Date: Sun, 17 Apr 1994 10:14:00 EDT
From: "David A. Johns" DJOHNS[AT SYMBOL GOES HERE]UFPINE.BITNET
Subject: ink pen, basement
[Natalie Maynor maynor[AT SYMBOL GOES HERE]RA.MSSTATE.EDU ]
# This discussion of "ink pen," a term I tend to associate with my
# elementary school days long ago (early '50s), has reminded me of
# the use of "basement" for a school restroom. Was that term used
# all over the U.S., or was it Southern? Presumably it got started
# from having restrooms in basements, but the term was used in my
# generation when restrooms were not in basements.
# --Natalie (maynor[AT SYMBOL GOES HERE]ra.msstate.edu)
"Can I go to the basement?" was the normal request when I was in
school in the 50s, in western Massachusetts.

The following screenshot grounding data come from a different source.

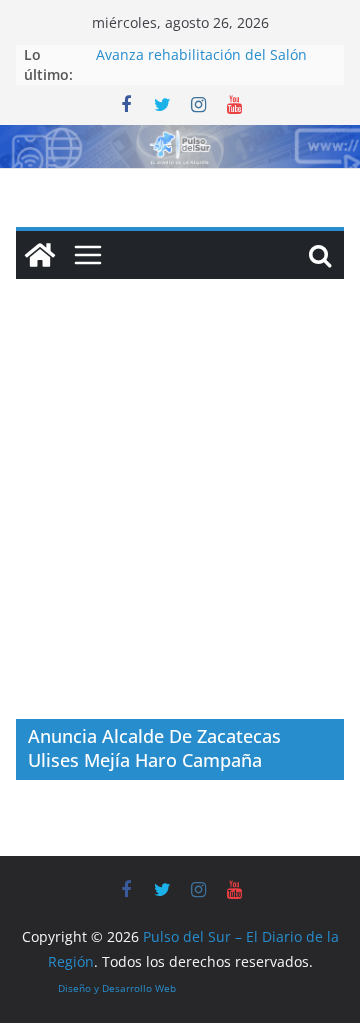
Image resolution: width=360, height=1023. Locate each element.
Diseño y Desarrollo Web (117, 988)
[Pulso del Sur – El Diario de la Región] (180, 139)
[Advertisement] (180, 529)
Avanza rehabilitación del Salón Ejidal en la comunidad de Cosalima (216, 64)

In my elementary school
-- um, grammar school -- the bathrooms *were* in the basement. In
high school they weren't, but I'm sure we still used the same word.
[THOMAS L CLARK tlc[AT SYMBOL GOES HERE]NEVADA.EDU ]
# I recall using ball-point as an adolescent (from [AT SYMBOL GOES HERE] seventh
# grade), but am pretty sure I never used "fountain" for fountain
# pen. After about the sixth grade, we weren't allowed to have
# fountain pens (1947 or 48). WWII had pretty much made the
# ball-point ubiquitous. This was in Montana.
# Cheers,
# tlc[AT SYMBOL GOES HERE]nevada.edu
Interesting. In my high school, ten years later, we still weren't
allowed to use ballpoints at all. It was probably the doing of the
local clothing merchants, who got to replace all the shirts ruined by
leaking fountain pens.
Also on INK PEN: I have yet to hear that term here in South
Georgia, even though it is definitely "pin = pen" territory. I get
lots of misspellings like SENSE for SINCE, and my favorite, I'D GO TO
ANY LINKS TO ..."
In determining rules for in-class compositions, my students always
seem to ask whether they should write IN INK or IN PENCIL.